Manifestantes incendeiam delegacia após suicídio de jovem detida pela polícia na Colômbia
Presidente Iván Duque envia ministros da Defesa e do Interior à cidade para sufocar os tumultos e esclarecer a morte da jovem, que se matou depois de acusar agentes de abuso sexual
Uma nova noite de ira na Colômbia deixou cenas de guerra urbana entre manifestantes e policiais nas quais houve ao menos uma morte. O suicídio de uma menor de idade que denunciou que quatro policiais da tropa de choque abusaram dela durante uma prisão no dia anterior fez com que uma multidão se concentrasse em frente a uma delegacia e incendiasse um posto policial de bairro onde o abuso supostamente foi cometido. Os agentes responderam com gás lacrimogêneo, blindados com jatos d’água e granadas de atordoamento para dispersar a multidão. A madrugada de Popayán foi iluminada pelas chamas dos edifícios incendiados.
A situação saiu do controle a tal ponto que o presidente Iván Duque anunciou que enviaria imediatamente à cidade do sudeste do país os ministros da Defesa e do Interior. “Para que liderem o restabelecimento da ordem pública na cidade. Diante de lamentáveis fatos relacionados à jovem morta, de 17 anos, é imperativo fazer uma investigação exaustiva”, escreveu Duque em tom telegráfico em suas redes sociais. De manhã, uma promotora especializada em menores viajou de Bogotá para investigar o caso da garota que se suicidou.

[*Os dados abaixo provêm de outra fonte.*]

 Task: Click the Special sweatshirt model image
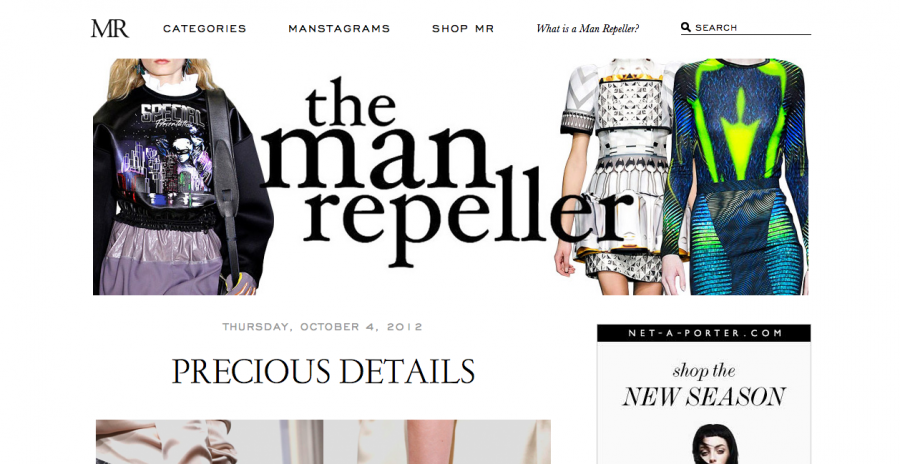(x=183, y=176)
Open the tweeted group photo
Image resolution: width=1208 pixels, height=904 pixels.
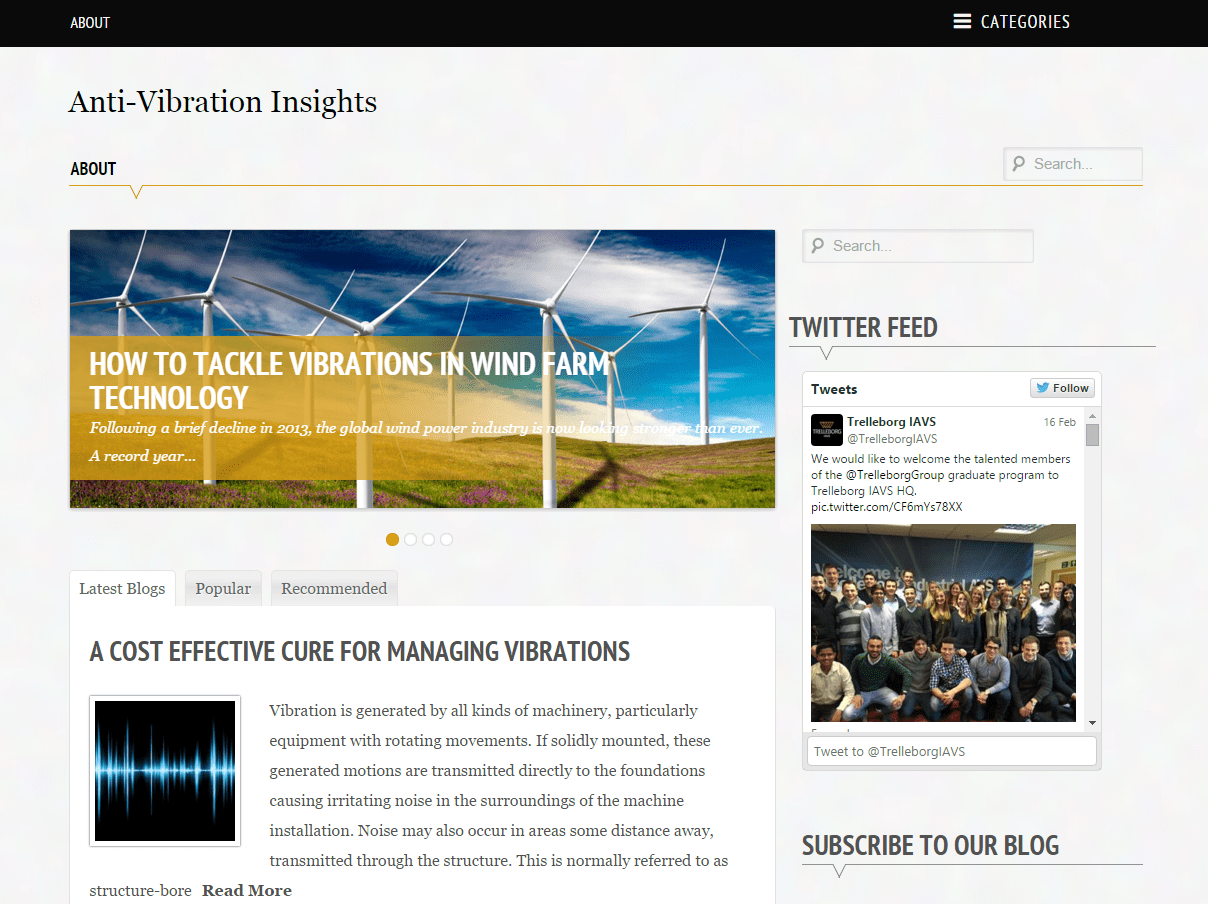pyautogui.click(x=943, y=622)
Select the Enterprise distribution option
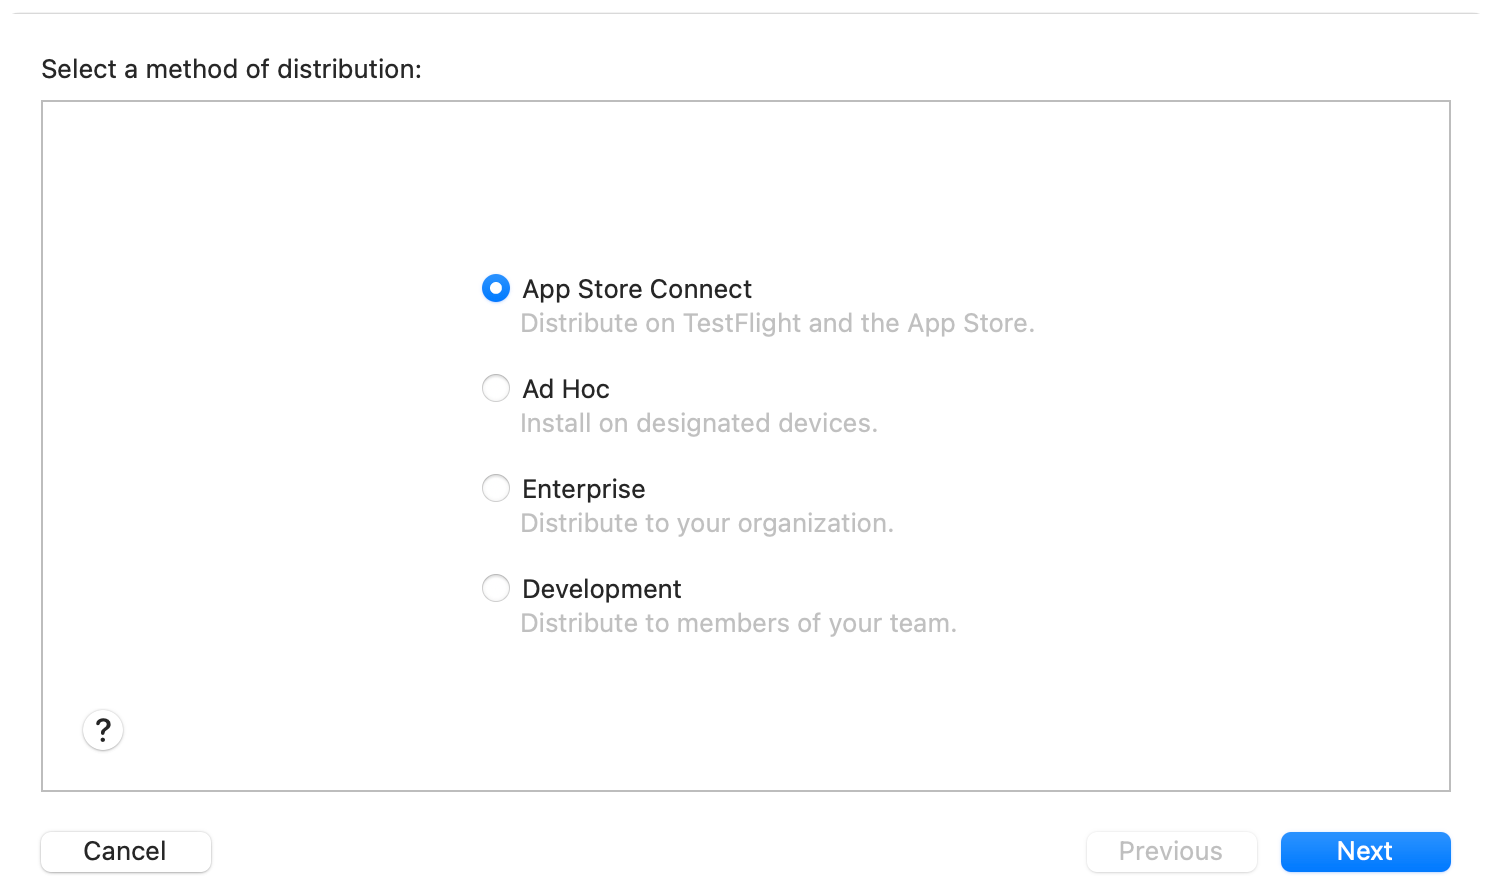1492x888 pixels. (496, 488)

A jovem foi presa na quarta-feira por quatro policiais. Uma manifestante gravou como foi levada à força, rapidamente, para um posto policial de bairro. Ela gritou com eles durante o caminho que estavam tirando suas calças. A avó a buscou às 22h51. Segundo o chefe de polícia, em ótimas condições. Segundo uma advogada que acompanha e assessora a família, a adolescente estava nervosa, com hematomas e teve uma crise de ansiedade. Em casa, a jovem escreveu uma mensagem nas redes sociais em que acusava os agentes de tê-la detido de forma arbitrária quando nem sequer estava protestando. Afirmou que estava indo para a casa de um amigo quando se viu no meio dos distúrbios. Na manhã seguinte, tirou a própria vida.
A notícia do suicídio inflamou ainda mais os ânimos. Organizações feministas cercaram as dependências policiais exigindo que o caso fosse esclarecido. Outra multidão se reuniu em frente ao instituto de medicina legal, onde foi realizada uma autópsia do corpo. Os resultados ainda não foram entregues à família. A adolescente, que teve seu corpo velado na sexta-feira, era filha de um policial. Durante o dia, os confrontos com a polícia se intensificaram. “Aqui fora há uma verdadeira guerra”, contou por telefone Lizeth Montero, advogada de direitos humanos que acompanha o caso, protegida em um edifício.
No conflito, um manifestante, Sebastián Quintero Munera, de 22 anos, morreu depois de ter sido atingido no pescoço por uma granada de atordoamento da tropa de choque, segundo se observa em vários vídeos que inundaram as redes sociais. A tropa de choque não porta armas letais, mas as que portam, se lançadas de perto, podem matar. A identidade da vítima foi confirmada pelo escritório colombiano do Alto Comissariado da ONU para os Direitos Humanos. Pelo menos 43 pessoas já morreram durante protestos contra o Governo que paralisam o país há duas semanas.
O caso da adolescente incendiou Popayán. Dezenas de manifestantes foram até as instalações do Ministério Público para exigir justiça e lançaram coquetéis molotov no prédio. “Condenamos o ataque à Medicina Legal em Popayán. É urgente proteger as provas forenses que ali se encontram e que são fundamentais para a busca de desaparecidos, da verdade, da justiça e da reparação para as vítimas. Aos funcionários que se encontram a salvo, expressamos nossa solidariedade”, alertou em suas redes sociais Juliette de Rivero, representante na Colômbia da Alta Comissária.
Popayán é a capital do departamento do Cauca, região atingida por múltiplas violências, com uma geografia acidentada que torna caro e difícil para o Governo estabelecer uma presença permanente. Costuma-se dizer que a Colômbia tem mais território do que Estado. Ali convergem conflitos sociais, econômicos e culturais historicamente não resolvidos, o que faz com que comunidades camponesas, afrodescendentes e indígenas tenham uma relação de desconfiança com as autoridades.